#### LISTED RECORDS ####

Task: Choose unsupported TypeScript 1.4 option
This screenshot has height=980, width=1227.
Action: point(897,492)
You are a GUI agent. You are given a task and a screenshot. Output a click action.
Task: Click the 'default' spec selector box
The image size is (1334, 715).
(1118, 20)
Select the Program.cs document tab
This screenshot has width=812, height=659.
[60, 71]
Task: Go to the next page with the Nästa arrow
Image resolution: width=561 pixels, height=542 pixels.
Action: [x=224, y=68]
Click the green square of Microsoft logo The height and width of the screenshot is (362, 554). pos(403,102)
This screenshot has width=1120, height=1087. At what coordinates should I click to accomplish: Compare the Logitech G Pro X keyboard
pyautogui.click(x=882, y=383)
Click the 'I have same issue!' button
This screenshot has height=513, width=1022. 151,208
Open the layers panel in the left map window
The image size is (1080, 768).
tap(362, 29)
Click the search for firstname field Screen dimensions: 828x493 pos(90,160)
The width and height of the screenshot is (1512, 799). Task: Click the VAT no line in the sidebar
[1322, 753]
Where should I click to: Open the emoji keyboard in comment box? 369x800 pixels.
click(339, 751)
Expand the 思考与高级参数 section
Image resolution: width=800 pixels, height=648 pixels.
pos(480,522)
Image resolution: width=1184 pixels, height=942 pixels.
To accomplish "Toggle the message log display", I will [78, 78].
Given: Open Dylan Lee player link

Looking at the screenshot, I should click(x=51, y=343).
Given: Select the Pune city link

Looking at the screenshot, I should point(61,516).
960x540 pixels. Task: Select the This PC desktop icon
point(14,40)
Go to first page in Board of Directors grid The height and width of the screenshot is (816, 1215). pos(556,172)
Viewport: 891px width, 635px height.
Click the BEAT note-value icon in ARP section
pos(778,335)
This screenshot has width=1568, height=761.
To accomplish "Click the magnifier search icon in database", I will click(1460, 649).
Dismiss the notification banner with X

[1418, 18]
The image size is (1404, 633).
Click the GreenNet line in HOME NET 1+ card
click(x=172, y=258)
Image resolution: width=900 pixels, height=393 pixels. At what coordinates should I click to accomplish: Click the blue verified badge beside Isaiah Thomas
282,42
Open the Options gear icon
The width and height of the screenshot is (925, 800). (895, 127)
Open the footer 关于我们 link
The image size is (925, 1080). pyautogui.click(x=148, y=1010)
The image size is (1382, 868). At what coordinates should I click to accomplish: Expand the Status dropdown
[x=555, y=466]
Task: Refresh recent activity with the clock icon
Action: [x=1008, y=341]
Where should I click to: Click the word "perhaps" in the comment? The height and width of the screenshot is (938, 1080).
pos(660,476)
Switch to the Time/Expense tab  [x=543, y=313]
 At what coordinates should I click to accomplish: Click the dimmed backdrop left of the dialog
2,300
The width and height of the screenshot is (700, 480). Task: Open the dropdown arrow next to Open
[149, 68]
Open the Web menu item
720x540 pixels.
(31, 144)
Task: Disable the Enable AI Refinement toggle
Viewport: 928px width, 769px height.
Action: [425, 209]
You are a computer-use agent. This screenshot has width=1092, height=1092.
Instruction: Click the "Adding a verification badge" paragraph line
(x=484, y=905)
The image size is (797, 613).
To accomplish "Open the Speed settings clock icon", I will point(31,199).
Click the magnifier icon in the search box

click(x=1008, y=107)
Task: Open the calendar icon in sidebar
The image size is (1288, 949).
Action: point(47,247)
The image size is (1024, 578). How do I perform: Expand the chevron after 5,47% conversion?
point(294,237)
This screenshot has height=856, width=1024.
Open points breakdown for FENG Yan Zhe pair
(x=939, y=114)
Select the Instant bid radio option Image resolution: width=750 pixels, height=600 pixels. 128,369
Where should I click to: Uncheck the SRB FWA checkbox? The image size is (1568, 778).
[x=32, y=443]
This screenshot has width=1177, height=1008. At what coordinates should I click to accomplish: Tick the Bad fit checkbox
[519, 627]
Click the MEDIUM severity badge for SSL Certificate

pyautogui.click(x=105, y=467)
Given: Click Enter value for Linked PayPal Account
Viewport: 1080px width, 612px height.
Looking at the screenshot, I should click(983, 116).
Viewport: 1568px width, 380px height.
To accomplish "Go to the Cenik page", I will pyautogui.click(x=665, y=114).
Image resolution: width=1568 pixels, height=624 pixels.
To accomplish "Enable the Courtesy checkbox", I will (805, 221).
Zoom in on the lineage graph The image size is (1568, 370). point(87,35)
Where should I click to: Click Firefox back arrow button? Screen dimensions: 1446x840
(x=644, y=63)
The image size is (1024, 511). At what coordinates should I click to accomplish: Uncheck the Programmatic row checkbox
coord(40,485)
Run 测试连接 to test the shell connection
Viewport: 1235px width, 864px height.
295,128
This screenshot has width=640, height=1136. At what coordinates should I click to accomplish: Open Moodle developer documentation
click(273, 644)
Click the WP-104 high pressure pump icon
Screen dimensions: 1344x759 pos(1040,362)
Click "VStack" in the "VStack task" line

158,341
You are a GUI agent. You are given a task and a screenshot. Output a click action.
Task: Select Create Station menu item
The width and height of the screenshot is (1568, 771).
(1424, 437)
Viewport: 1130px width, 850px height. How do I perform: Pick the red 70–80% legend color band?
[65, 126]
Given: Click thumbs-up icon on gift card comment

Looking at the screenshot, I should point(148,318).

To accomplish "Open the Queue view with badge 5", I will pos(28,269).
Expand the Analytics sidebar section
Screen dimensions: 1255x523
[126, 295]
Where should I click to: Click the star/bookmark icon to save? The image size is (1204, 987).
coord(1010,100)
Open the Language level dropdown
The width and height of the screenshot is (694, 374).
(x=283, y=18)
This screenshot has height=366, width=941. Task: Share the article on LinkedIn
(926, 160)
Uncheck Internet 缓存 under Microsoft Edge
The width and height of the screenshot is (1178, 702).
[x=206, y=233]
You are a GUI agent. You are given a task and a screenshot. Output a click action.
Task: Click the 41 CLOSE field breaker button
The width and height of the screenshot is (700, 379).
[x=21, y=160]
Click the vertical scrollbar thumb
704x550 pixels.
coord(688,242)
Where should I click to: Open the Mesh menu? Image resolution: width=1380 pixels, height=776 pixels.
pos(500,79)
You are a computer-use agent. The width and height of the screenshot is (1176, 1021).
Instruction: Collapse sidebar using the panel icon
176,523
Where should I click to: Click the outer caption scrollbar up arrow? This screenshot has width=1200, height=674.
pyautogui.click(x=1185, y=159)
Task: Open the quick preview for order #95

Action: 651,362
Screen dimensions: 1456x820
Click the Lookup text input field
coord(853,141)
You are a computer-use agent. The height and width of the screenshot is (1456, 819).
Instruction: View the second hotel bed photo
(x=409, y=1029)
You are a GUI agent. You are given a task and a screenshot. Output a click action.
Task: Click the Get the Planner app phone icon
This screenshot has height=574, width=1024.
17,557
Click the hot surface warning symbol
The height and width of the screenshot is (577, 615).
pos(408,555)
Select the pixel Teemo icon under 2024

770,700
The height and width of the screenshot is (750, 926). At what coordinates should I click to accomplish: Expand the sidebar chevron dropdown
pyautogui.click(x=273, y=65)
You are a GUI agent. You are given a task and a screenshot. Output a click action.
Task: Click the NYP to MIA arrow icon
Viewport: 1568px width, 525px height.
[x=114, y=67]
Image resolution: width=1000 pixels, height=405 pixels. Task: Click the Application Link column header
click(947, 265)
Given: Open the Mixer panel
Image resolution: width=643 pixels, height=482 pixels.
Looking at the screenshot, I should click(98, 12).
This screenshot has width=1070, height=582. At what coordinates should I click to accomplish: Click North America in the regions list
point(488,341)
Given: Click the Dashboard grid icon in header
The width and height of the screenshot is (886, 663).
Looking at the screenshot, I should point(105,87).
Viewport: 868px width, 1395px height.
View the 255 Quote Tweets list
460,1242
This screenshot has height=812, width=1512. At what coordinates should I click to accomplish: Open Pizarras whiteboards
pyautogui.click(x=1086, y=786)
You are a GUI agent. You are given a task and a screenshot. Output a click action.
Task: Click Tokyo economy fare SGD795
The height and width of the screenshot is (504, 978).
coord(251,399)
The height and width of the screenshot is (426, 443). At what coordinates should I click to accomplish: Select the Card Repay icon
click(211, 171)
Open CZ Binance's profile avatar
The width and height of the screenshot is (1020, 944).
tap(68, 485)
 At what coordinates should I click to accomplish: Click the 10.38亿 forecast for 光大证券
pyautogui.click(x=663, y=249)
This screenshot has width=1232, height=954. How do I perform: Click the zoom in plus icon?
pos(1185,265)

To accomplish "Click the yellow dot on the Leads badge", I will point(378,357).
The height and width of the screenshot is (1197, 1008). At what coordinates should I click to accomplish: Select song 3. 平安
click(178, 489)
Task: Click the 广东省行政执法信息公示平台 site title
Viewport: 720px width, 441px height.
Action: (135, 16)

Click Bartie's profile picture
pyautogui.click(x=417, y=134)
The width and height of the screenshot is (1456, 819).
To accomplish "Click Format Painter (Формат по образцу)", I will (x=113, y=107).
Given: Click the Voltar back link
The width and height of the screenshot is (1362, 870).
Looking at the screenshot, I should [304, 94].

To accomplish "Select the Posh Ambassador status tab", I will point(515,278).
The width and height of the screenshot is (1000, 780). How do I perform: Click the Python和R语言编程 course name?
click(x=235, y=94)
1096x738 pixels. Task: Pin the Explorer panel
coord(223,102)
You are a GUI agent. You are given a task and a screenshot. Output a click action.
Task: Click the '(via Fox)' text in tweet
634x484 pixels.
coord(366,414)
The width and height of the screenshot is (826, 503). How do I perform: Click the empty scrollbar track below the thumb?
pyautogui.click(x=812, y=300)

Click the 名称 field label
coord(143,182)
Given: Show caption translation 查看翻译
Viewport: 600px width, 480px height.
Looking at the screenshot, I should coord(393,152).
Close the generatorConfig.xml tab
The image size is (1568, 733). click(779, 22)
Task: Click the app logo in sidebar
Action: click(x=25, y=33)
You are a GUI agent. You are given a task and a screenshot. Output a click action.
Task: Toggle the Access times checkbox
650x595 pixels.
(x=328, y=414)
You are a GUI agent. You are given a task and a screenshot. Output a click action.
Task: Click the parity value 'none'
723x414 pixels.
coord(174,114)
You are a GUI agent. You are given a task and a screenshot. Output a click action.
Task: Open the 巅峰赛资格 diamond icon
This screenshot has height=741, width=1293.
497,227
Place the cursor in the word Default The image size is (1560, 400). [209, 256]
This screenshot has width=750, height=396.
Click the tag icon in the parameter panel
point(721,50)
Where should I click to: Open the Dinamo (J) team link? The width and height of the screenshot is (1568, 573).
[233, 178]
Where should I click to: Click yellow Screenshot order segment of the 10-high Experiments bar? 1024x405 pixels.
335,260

####

EXERCISE REQUIREMENTS: In the records above, some lines may contain the word "computer"; copy every one of them.

RESPONSE TO THIS EXERCISE:
You are a computer-use agent. This screenshot has width=1092, height=1092.
You are a computer-use agent. The width and height of the screenshot is (1176, 1021).
You are a computer-use agent. The height and width of the screenshot is (1456, 819).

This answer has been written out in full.